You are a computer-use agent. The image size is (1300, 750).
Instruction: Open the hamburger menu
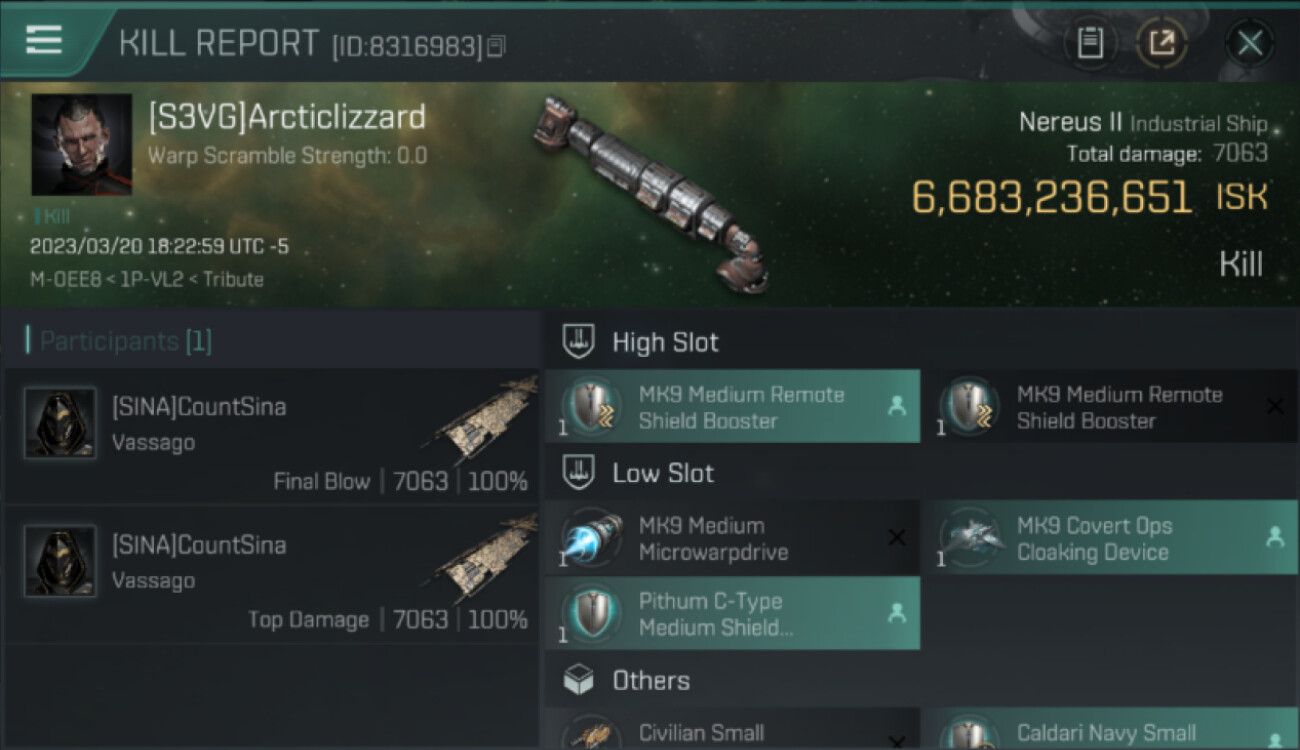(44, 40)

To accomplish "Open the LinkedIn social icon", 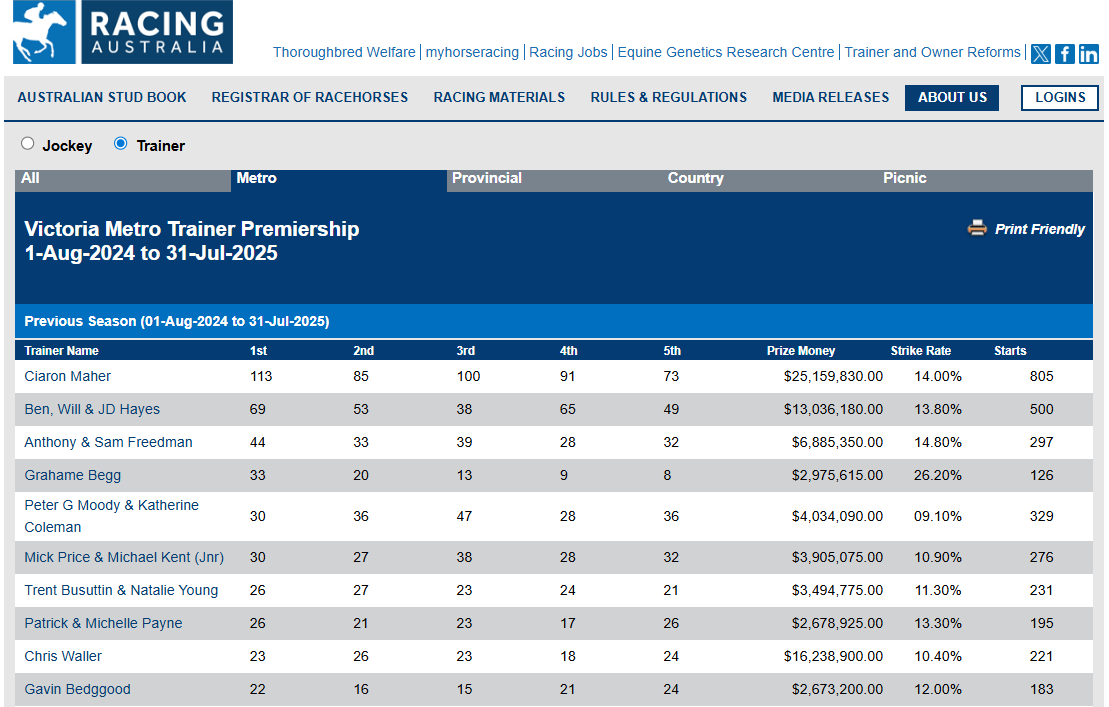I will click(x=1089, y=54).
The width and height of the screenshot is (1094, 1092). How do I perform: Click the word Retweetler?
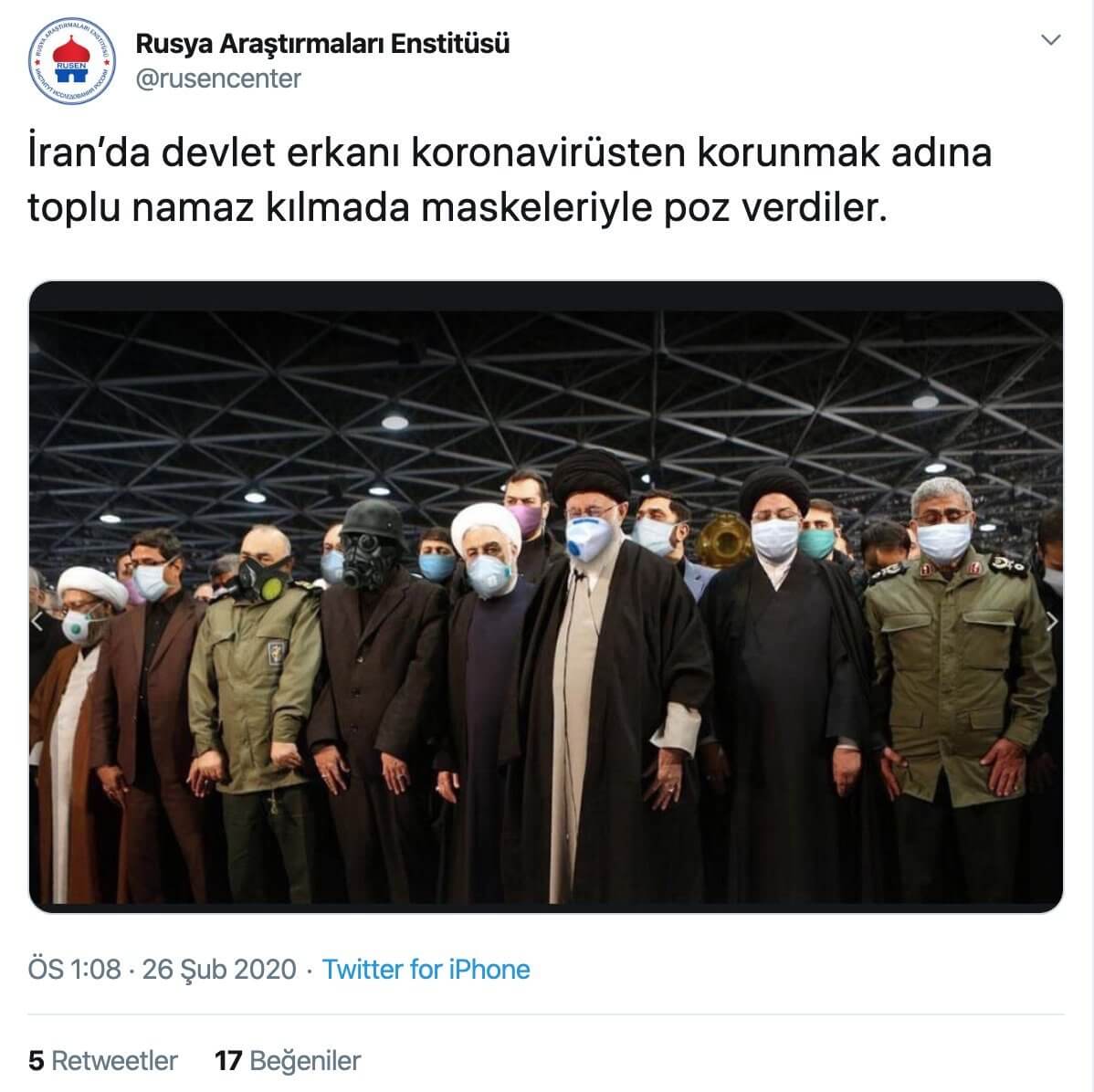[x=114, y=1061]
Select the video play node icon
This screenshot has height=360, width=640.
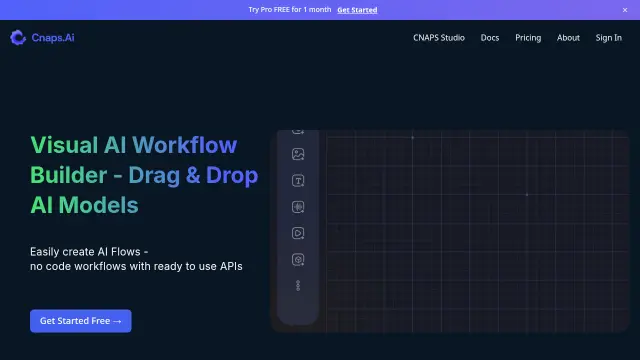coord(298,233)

++++++++++++++++++++

Problem to solve:
List each line of the rows above that contains the string "height". Matching is case-sensitive.

Task result:
The width and height of the screenshot is (1094, 1092). How do I perform: Click the word Retweetler?
This screenshot has height=360, width=640.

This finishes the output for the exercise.